Encyclopædia Brittannica Online

The online version of Encyclopædia Brittannica had over 450 million users in 2011 and its users continue to grow. Their main competition online is the giant Wikipedia who boast a massive 36,000 million hits a year. However Encyclopædia Brittannica is a more accurate encyclopedia due to the contributors all being scholars or employees of Britannica.

 

 

 

Wikipedia

Wikipedia now stands the giant of online encyclopedias with about 100 million hits every day. The free online encyclopedia is open source meaning that anyone has the ability to write an article from anywhere in the world. Wikipedia has over 4.5 million articles in English and a total of 30 million articles in total. This approach which allows anyone to make entries has led to many articles being written about a wider range of subjects than traditionally included in other encyclopedias as well as entries being added very quickly for new events.

Some downsides to this approach are the possibility of erroneous information being added some of which is deliberate. Organisation and companies are offered to have bias articles written about them for advertising purposes (we have been approached via email on several occasions).

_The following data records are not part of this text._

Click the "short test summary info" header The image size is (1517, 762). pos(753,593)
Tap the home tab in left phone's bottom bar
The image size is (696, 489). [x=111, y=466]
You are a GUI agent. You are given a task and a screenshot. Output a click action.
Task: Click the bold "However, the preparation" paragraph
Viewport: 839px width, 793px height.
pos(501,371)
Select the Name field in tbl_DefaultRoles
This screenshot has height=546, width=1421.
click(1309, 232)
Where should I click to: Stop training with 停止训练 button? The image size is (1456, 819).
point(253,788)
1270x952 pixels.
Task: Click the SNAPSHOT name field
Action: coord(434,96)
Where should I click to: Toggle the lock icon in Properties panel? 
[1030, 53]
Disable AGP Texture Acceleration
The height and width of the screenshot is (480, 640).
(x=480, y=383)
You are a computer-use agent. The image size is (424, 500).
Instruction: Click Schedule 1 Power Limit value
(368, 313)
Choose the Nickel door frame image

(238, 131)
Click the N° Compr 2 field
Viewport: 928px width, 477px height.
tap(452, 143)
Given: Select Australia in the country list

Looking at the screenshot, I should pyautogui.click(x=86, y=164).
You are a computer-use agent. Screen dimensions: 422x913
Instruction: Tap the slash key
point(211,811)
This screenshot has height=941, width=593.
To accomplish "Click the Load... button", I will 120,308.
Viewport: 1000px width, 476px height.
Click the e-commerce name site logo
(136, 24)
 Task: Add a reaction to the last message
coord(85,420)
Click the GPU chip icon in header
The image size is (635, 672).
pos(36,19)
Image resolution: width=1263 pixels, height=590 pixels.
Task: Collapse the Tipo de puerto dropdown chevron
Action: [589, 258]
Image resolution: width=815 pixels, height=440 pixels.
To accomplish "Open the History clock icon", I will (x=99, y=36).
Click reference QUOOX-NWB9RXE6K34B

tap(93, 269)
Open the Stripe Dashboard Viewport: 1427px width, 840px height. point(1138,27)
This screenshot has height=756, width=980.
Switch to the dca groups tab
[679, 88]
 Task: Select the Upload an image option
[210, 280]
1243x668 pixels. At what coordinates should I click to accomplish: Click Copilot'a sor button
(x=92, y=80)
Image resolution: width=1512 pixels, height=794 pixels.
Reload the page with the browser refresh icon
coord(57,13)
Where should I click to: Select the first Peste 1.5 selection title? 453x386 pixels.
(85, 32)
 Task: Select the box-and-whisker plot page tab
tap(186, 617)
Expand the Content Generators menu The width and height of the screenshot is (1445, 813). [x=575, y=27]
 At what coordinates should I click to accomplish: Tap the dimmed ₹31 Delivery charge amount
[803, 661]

In response to deliberate sabotage of wiki entries Wikipedia have taken some security actions such as making some articles prone to ‘vandalism’ protecte3d to some degree.  Despite this risk of erroneous information an investigation in 2005 by the peer reviewed magazine Nature showed that out of 42 science based articles in both Britannica and Wikipedia, Britannica had 3 errors while wiki had 4 errors.

Wikipedia Article Growth (CC-BY-SA).PNG

CC Attribution - ShareAlike.png This graph shows the growth of articles added to the English Wikipedia site since its conception in Jan 2001. Image released under Creative Commons Attribution and ShareAlike License by Wikimedia.

 

 

 

Earth Site Encyclopedia

This encyclopedia is a free online encyclopedia aimed solely for students studying GCSE and undergraduate courses. We aim to use as many graphics as possible; studies have proven this aids in revision and study.

Encyclopedias are more than 2000 years old and early versions would have been a collection of works on Natural history. In fact the oldest surviving encyclopedia is ‘Naturalis Historia’ (natural history) which was published in AD 77/79 and is a relic from the Roman Empire. Many other early encyclopaedias would have mainly covered the vast subject of natural history where as today's attempt is made to cover as many additional subjects as possible.

 

 

 

The Encyclopædia Britannica is one of the oldest and most reliable encyclopaedia in the English language. It was first produced in Edinburgh, Scotland in the 18th Centaury during a period known as the ‘Scottish Enlightenment’

First Edition of Encyclopædia Brittannica public domain.gif

The Scottish Enlightenment was a period of time that Scotland enjoyed a great intellectual age with the highest amount of literate inhabitants in the world as well as a wealth of Scottish Philosophers, writers, poets, thinkers and scientists. This golden age for learning in Scotland led Colin Macfarquhar (a printer) and Andrew Bell (an engraver) to creating an encyclopaedia which they named the Encyclopædia Brittannica after the Latin for British Encyclopaedia.

The First editor for the Encyclopædia Brittannica was a Scholar by the name of William Smellie. It took three years to produce and had only three volumes which were completed and published in 1771. The encyclopedia was such a success that a second edition quickly followed this time with ten volumes. The success grew and the Encyclopædia Brittannica continued to print new editions until 2012 (which was its 2010 edition). This edition contained 32 volumes with over 4,000 contributors including 110 Nobel Prize Winners and over 7 million copies have been sold (including all Editions). The Britannica group decided to end its print edition after a total of 244 years and to focus all its efforts on its online version on the encyclopedia.